DOCUMENT SECTION
+--

World Cup Memo Written By Steve Jobs Going Up For Auction 206
New submitter Dega704 writes with an excerpt from El Reg: "Before Steve Jobs came up with the iPhone or even the Apple II, he designed paddles for ball-flipping games at Atari where the scruffy 19-year-old was employed to improve game design. Sotheby's New York will auction off a document dating from Jobs's time there: a 1974 report that Jobs wrote for his boss suggesting ways to improve arcade game World Cup. According to Jobs' biography, his Atari days are most notable for his clashes with colleagues, who he considered to be 'dumb shits'. He was made to work night shifts there partly because he was in a phase of refusing to wash and so he apparently smelt bad, causing complaints from his co-workers. But Jobs obviously did some work at Atari too, with the document laying out his ideas for improving player experience. The typed four-page document includes three circuit designs in pencil and additional designs for the paddles and alignment of players defending a soccer goal."
Steve WHO? (Score:4, Insightful)
Steve JOBS came up with the Apple II? I don't think so.
Re: (Score:2, Funny)
Speaking of The Woz, I kind of wish he would install his office web cam again... One wonders if he took it down because it caught him surfing porn one too many times...
Re:Steve WHO? (Score:5, Funny)
I was working as a sales rep in a Silicon Valley computer store in the early 80's. I knew the Woz and many other notables (I sold 3com their first 100 PC's). One day Woz's mother came into our store, looking for a joke present for the computer geek son who had everything geeky he could want. I sold her a bottle of "Bug Off" - anti-static spay for his monitor! ... :-)
Re: (Score:2, Funny)
I sold her a bottle of "Bug Off" - anti-static spay for his monitor! ... :-)
Was his monitor at risk of getting pregnant?

+--

Stored data:
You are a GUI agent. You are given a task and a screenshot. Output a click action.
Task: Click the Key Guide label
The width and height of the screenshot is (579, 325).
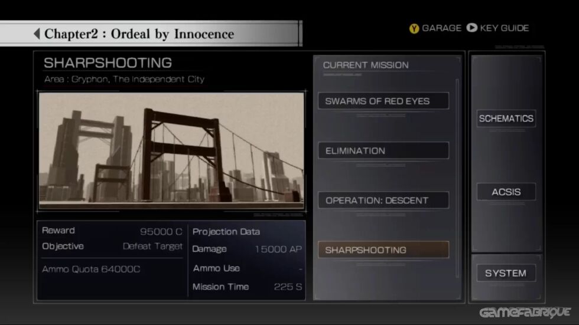(x=505, y=28)
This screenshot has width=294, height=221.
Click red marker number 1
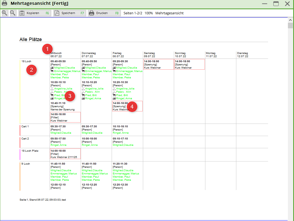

+--

TASKS TO PERFORM
1. According to the article on the Steve Jobs World Cup memo, why was Jobs made to work night shifts at Atari? Answer in one to three sentences.
2. In the article on the Steve Jobs World Cup memo, what year is the report that Jobs wrote for his boss dated?
The listing was drawn from a separate source unrelated to the text.

OUTPUTS FOR THE TASKS
1. Jobs was made to work night shifts partly because he was going through a phase of refusing to wash. He apparently smelt bad, and his co-workers complained.

2. 1974